In saying ‘moral basis’ for diamonds, Tarun was referring to the often troubled back-stories of the shiny gems. Popular awareness of ‘ethical’ or ‘conflict-free’ diamonds rose after the Edward Zwick-directed, Leonardo DiCaprio-starrer Blood Diamond.
Besides the fact that diamonds can be used to aid strife, especially in diamond-rich countries in Africa, mines are often sites of environmental and human rights abuses. A certification program called the ‘Kimberley Process’, in force since 2000, aims to ensure the ‘conflict-free’ part for diamonds.
De Beers, founded by the same Cecil Rhodes after whom the Rhodes scholarship is named, is the umbrella company for Forevermark, and is said to control about 40 per cent of the rough diamonds market. It reportedly hopes to train its guns on India, which it sees as a potentially large market for the diamonds.

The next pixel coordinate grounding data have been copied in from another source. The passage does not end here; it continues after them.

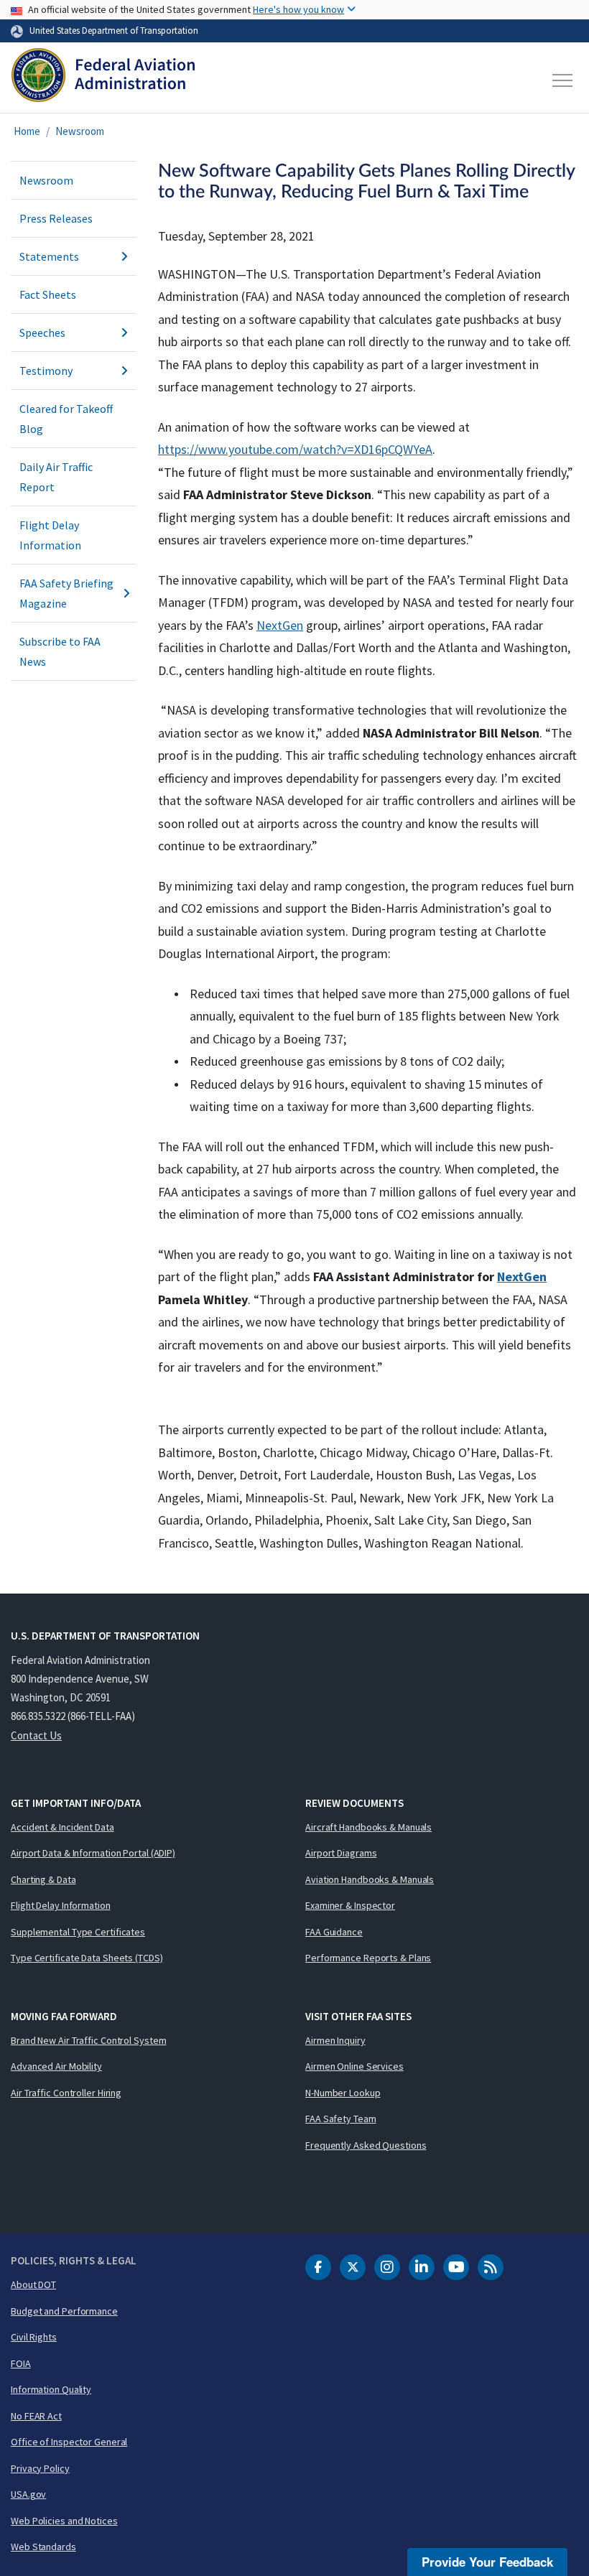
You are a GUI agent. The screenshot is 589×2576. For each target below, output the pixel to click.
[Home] (103, 80)
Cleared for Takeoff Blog (66, 418)
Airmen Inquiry (335, 2040)
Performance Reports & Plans (368, 1957)
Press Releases (56, 218)
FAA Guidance (334, 1931)
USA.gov (28, 2494)
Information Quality (51, 2389)
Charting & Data (43, 1879)
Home (27, 131)
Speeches (42, 332)
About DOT (33, 2284)
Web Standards (43, 2546)
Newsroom (79, 131)
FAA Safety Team (340, 2118)
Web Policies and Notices (64, 2520)
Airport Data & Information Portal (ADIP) (93, 1852)
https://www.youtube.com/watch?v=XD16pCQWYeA (295, 449)
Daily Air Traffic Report (56, 477)
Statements (49, 256)
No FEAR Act (36, 2415)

At the preview, two models wore Tarun’s clothes: one was a lehenga, the other was an anarkali. Tarun noted that in north India, people tend to go traditional in terms of jewellery choices for a wedding, but prefer diamonds for receptions or sangeets. “They want a twist with modernity on some days. That’s the trend,” he observes. But later, the designer chose to reject the idea of the trend itself. “People should do what suits them. If a 100 people are carrying a handbag because the big brand store stocks them, that says nothing.”
Tarun insists that his love for luxury doesn’t entail a rejection of the everyday or the utilitarian. “People have some very superficial notions about luxury. They think walking around with a bag with a huge logo is luxury. But if the zipper gets stuck, it’s not luxury. Luxury has to be a personal, not a generic thing.”

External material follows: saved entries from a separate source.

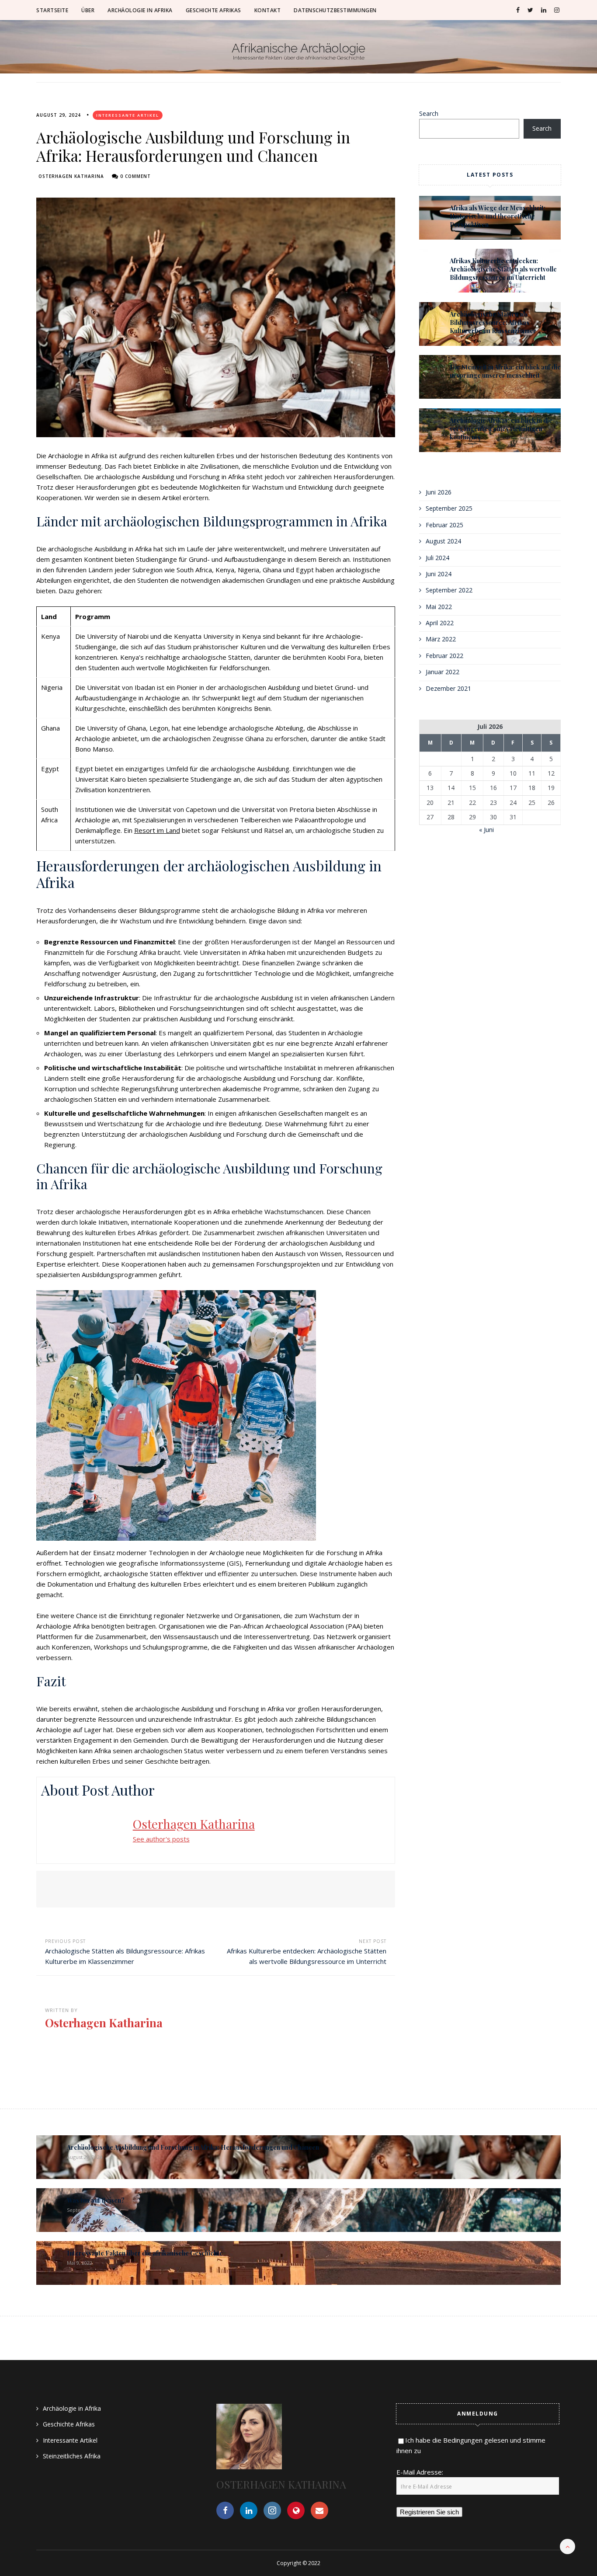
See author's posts (161, 1839)
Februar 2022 (444, 655)
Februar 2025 (444, 525)
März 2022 (441, 639)
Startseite (52, 10)
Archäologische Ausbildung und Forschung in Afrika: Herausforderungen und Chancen (193, 2147)
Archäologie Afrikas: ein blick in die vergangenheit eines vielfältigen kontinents (501, 428)
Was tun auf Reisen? (96, 2200)
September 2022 (449, 590)
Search (428, 113)
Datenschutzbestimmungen (335, 10)
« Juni (486, 829)
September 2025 (449, 508)
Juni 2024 (438, 574)
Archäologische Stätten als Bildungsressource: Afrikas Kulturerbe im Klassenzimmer (493, 322)
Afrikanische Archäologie (298, 48)
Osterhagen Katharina (71, 176)
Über (87, 10)
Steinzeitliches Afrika (72, 2456)
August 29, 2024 (58, 115)
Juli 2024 (437, 557)
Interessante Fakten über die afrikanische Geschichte (145, 2253)
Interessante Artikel (127, 115)
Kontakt (267, 10)
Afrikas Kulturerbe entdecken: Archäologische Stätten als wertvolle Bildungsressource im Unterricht (503, 269)
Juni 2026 (438, 492)
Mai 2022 (439, 606)
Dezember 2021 (448, 688)
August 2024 (443, 541)
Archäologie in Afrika (140, 10)
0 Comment (135, 176)
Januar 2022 (442, 672)
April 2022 (440, 623)
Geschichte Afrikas (213, 10)
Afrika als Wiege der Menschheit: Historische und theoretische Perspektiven (497, 216)
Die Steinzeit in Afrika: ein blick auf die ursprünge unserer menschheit (505, 371)
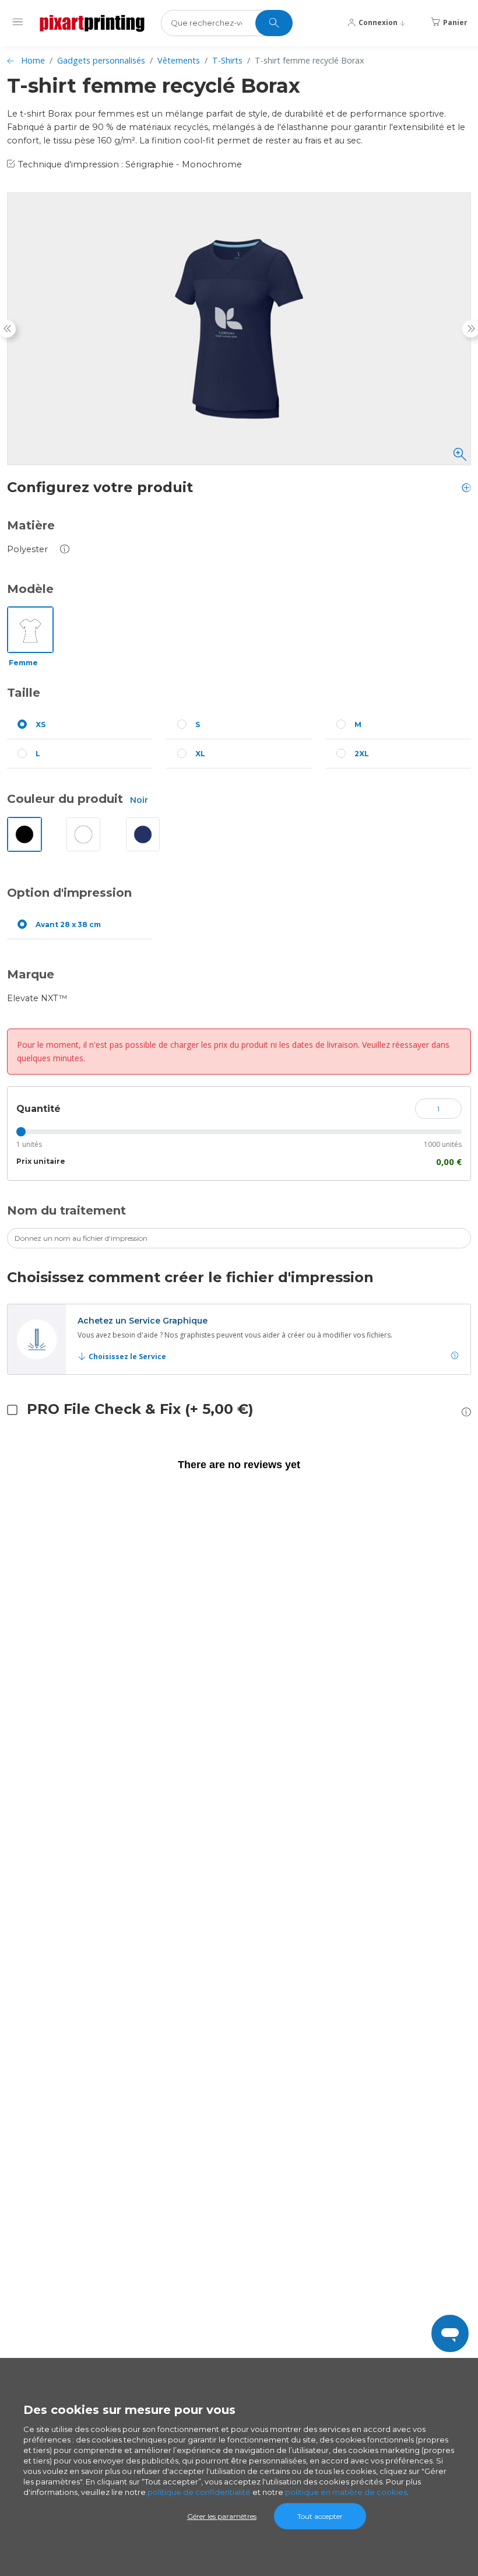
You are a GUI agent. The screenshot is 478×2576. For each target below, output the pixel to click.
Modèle (30, 589)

Tarun grew up with a love for sculpture and architecture. After a stint at business school, he took up fashion design, with an agenda to reclaim Indian design. “There were beautiful things being made in India which were not available to Indians. We were selling it abroad. Are we so colonised that we give the white man all our best stuff?” But he doesn’t see himself as championing the cause of traditional crafts, either. “I’m not a crafts crusader. I protect what is relevant to my work, I do it with the crafts that I like. I don’t design something thinking, ‘Oh, I have to look after this and this’.”